- _Problem details_:
The entries below contain pictures, which are to be left out; write out exactly, and only, the lines from the line with "You are a computer-use" up to and including the line with "Given: Open the price history graph thumbnail".

------ Data section

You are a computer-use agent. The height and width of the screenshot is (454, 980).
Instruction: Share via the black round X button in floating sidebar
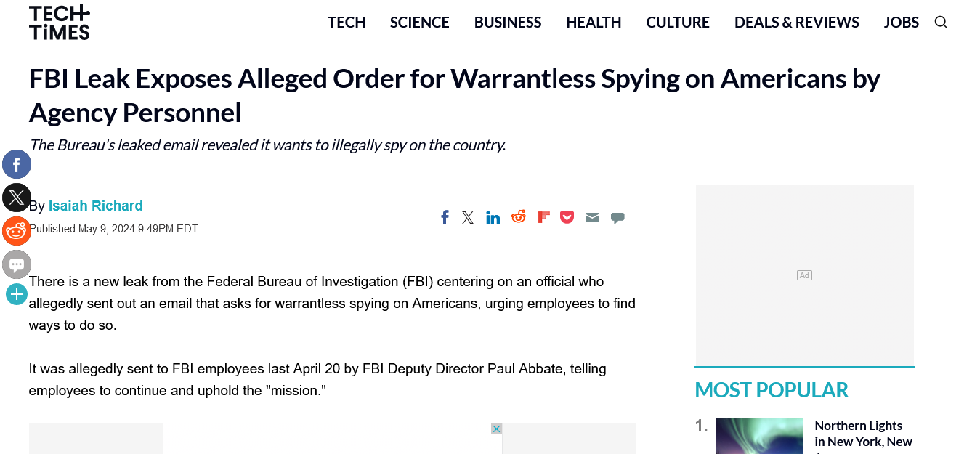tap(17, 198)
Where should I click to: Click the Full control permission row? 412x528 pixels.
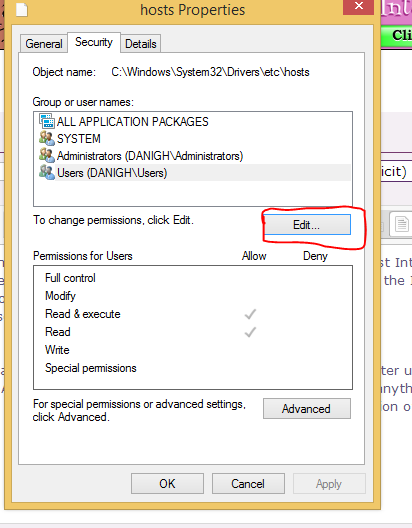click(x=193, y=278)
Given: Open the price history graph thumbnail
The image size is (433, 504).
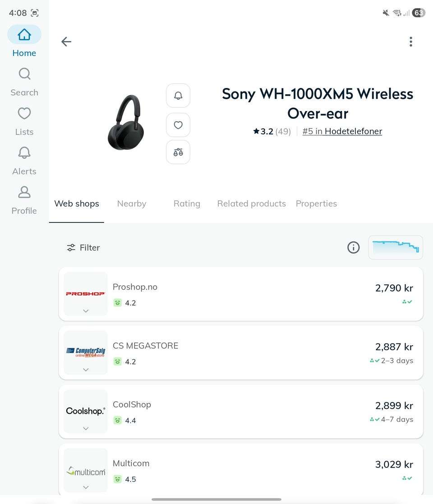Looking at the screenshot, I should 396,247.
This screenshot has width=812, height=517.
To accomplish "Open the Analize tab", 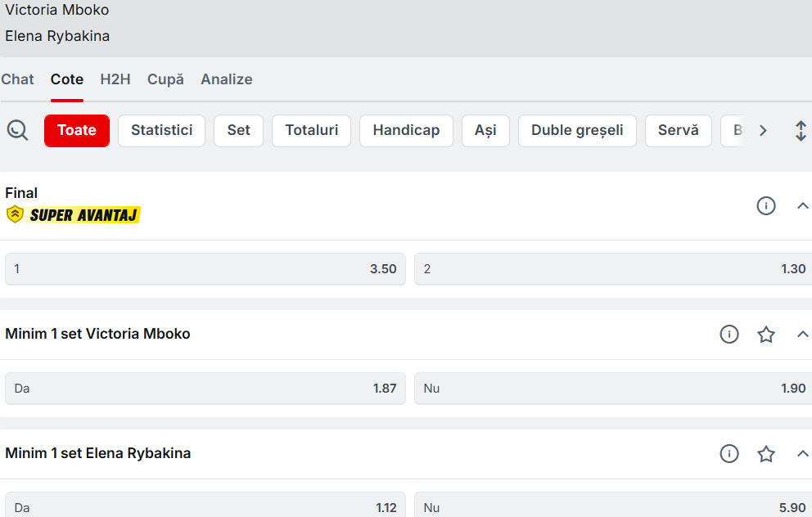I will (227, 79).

------------
------ Data section

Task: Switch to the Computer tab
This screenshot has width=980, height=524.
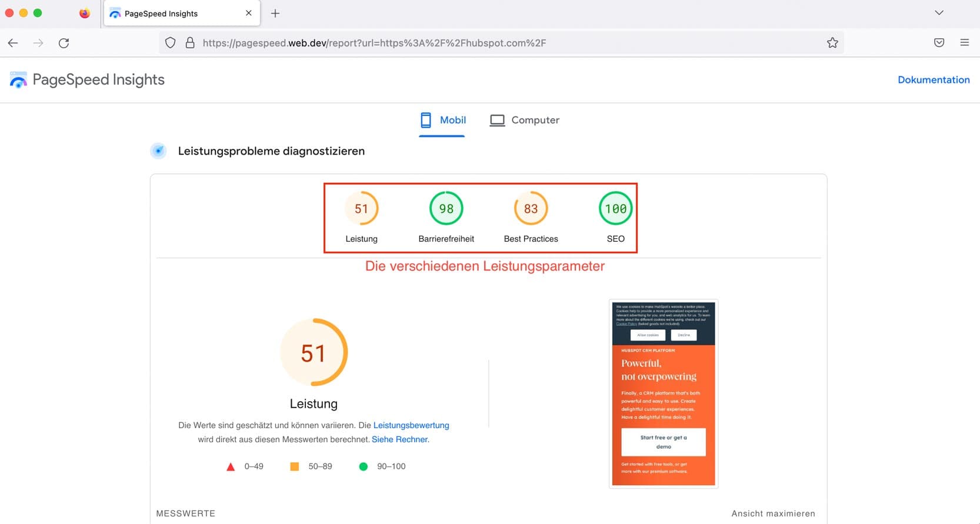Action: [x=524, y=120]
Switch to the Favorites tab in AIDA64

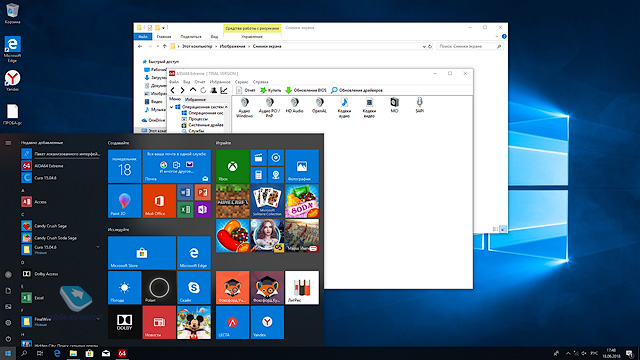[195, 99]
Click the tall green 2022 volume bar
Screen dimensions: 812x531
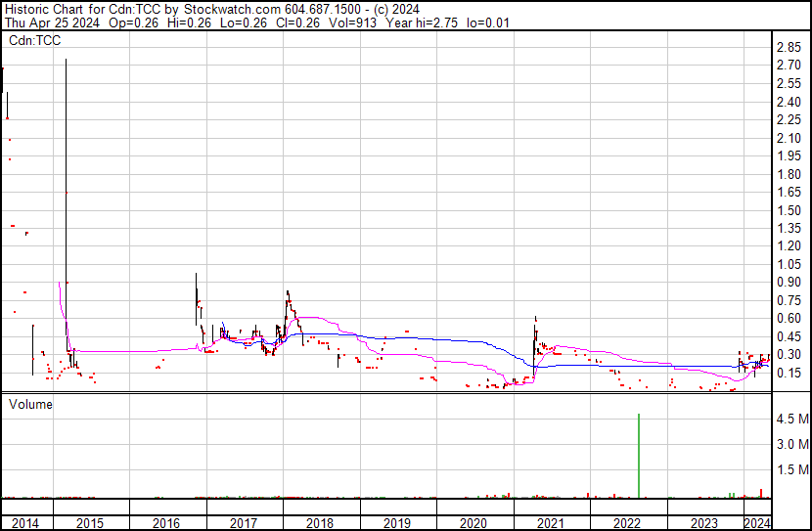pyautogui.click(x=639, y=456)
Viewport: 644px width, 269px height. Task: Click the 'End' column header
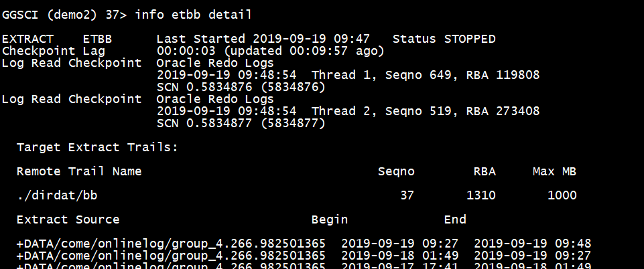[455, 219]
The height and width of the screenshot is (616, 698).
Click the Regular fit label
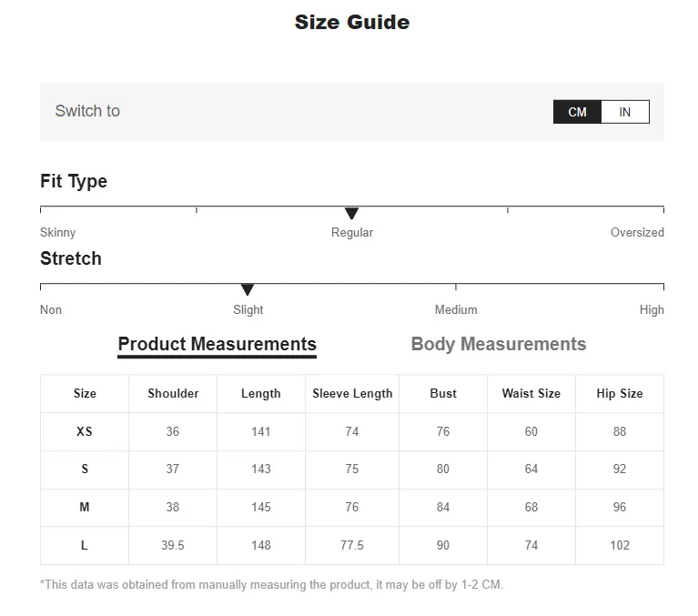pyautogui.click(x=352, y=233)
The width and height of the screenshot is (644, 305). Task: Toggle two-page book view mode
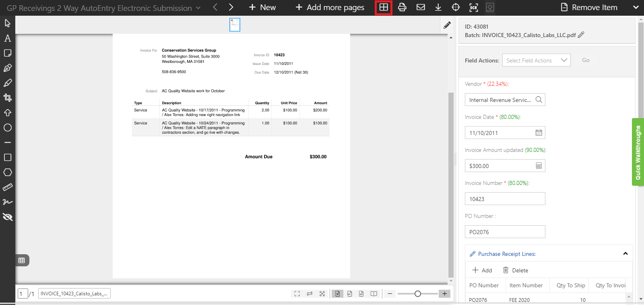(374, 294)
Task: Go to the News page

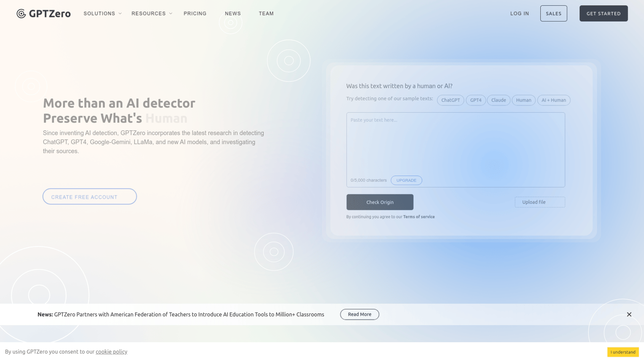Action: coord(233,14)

------------
------ Data section

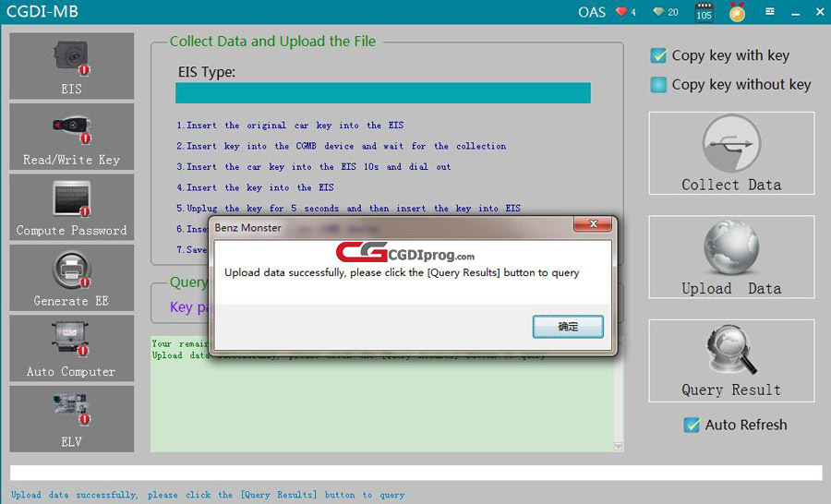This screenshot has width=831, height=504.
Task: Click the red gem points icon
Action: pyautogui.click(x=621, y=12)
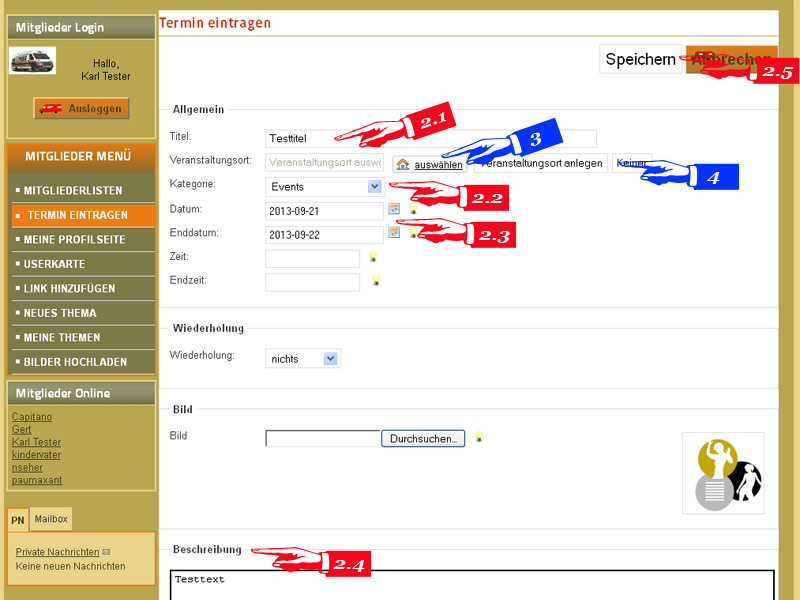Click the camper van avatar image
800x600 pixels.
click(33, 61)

------------

- _Exercise answer_:
You are a computer-use agent. The height and width of the screenshot is (454, 980).
Instruction: Share via the black round X button in floating sidebar
tap(17, 198)
Where should I click to: Click the Full control permission row? 412x528 pixels.
click(x=193, y=278)
Given: Open the price history graph thumbnail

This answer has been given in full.